Porter’s alarmist assessment paved the way for the Bush administration to introduce a man with firsthand experience in meting out terror. A few days after Porter’s remarks, Bush called a special press conference to announce his nomination of John D. Negroponte as the Director of National Intelligence to oversee the nation’s 15 spy agencies and the National Counterterrorism Center. The new post embodies the most sweeping change in national intelligence operations in over 50 years and makes it legal for the CIA and military intelligence agencies to engage in domestic spying and covert operations.

The CIA Director’s warnings set the stage for Bush to nominate a man willing to overlook, if not enable, gross violations of human rights in Central America. While Negroponte was US ambassador to Honduras from 1981 to 1985, human rights abuses escalated and CIA activities in the country expanded. CIA operations included the organization, training and equipping of the infamous Battalion 3-16 that carried out the abduction, illegal detention, torture and murder of thousands of Hondurans perceived as opposing the military and US policy in the region.

Negroponte will have to undergo Senate confirmation hearings before he assumes the job of intelligence czar. But, those hearings should not be a problem because Negroponte has received Senate confirmation already twice during the Bush regime. In June 2004 — despite his unconscionable record on human rights in Central America — the Senate swiftly confirmed Negroponte as the U.S.’s first post-Saddam ambassador to Iraq to oversee the country’s “democratization.” Earlier in 2001, human rights proponents attempted to expose Negroponte during Senate confirmation hearings held after his nomination by Bush to be the US’s ambassador to the U.N. The events of 9/11, however, cut short the hearings that raised strong evidence of his complicity in atrocities in Central America — and Negroponte was hurriedly appointed.

Chilling message

Negroponte’s latest nomination now comes on the heels of the conviction of Lynne Stewart, a prominent New York civil rights lawyer. Stewart was convicted of conspiracy, providing material support to terrorism and defrauding the US government during her representation of Sheik Omar Abdel Rahman. Stewart, who is 65 years old, faces spending the rest of her life in prison. Stewart’s conviction has widespread consequences because it further expands what constitutes providing material support to terrorism and sends a chilling message to lawyers who represent clients with views or beliefs criminalized by the Bush administration.

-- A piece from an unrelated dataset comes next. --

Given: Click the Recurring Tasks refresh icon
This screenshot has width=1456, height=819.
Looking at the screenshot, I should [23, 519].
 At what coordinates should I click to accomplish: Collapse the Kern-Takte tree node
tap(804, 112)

Another new Bush appointee, Attorney General Alberto Gonzales — who didn’t hesitate to express his approval of the convictions of Stewart and her co-defendants — said the convictions “send a clear, unmistakable message that this department will pursue both those who carry out acts of terrorism and those who assist them with their murderous goals.” This is the same distinguished lawyer who advised Bush that he could ignore the US War Crimes Act and the Geneva Conventions on torture. Gonzales had earlier advised Bush, when he was Governor of Texas, on 56 death penalty cases that resulted in 55 executions. Gonzales again applied his legal skills in his Senate confirmation hearings to duck responsibility for the “Torture Memo” that sanctioned the use of torture in Guantanamo, Iraq and Afghanistan.

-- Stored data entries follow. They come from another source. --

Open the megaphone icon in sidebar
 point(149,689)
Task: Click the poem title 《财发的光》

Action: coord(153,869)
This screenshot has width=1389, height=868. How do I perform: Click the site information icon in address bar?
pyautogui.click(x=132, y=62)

The selections of Gonzales and Negroponte to fill key government positions that shape policy on civil rights and liberties in the US are consistent with Bush’s appointment of Michael Chertoff who wasa major drafter, if not the author, of the Patriot Act. This month Chertoff replaced Tom Ridge as the Secretary of the Department of Homeland Security. During his stellar performance as assistant attorney general in charge of the Justice Department, Chertoff was responsible for initiating roundups that resulted in the pretextual arrests, detentions, deportations and abuse of more than 1200 Arab and Muslim men following the 9/11 attacks.

Records indicate that primary authority was vested in Chertoff who personally decided the fate, including mistreatment, of each 9/11 detainee. In response to criticisim of his actions, Chertoff self-rightously told Congress that he was ready to do the same thing again. Chertoff’s views on torture are also documented. While he was chief of the Department of Justice’s Criminal Division, Chertoff assured CIA officials they would not be prosecuted for using various forms of torture including “waterboarding,” a mock form of drowning.

The agenda for these Bush appointees and others includes an all-out assault on freedom of speech and academic freedom. Republican Governor Bill Owens of Colorado — touted by some as a major emerging leader in America — recently succeeded in getting Ward Churchill, chair of the Ethnic Studies Department at the University of Colorado, to resign for making statements critical of US foreign policy and insisting that the US adhere to the rule of law after 9/11. It is no surprise that Owens, who once threatened to call out the Colorado National Guard so a right-wing group could continue to celebrate the genocide of Indigenous People, is a vocal supporter of the Patriot Act.

Churchill, who had made his controversial statements more than two years earlier, was invited to speak at Hamilton College in New York. Some Hamilton College professors seized the opportunity to initiate a national attack on Churchill. Local AM DJs and Fox’s Bill O’Reilly eagerly joined the stampede and were soon joined by Governor Owens who wanted to drive Churchill out of Colorado. Ward Churchill resigned as chair of the department — but as a tenured professor, he continues to speak out against the repression.

Bush’s appointments of Gonzales, Negroponte and Chertoff are meant to silence progressive forces and coerce us into accepting their unacceptable agenda. In shaping our response to the emerging police state it makes sense to remember the words of Malcolm X, “You can’t separate peace from freedom because no one can be at peace unless s/he has her or his freedom [she and her added].”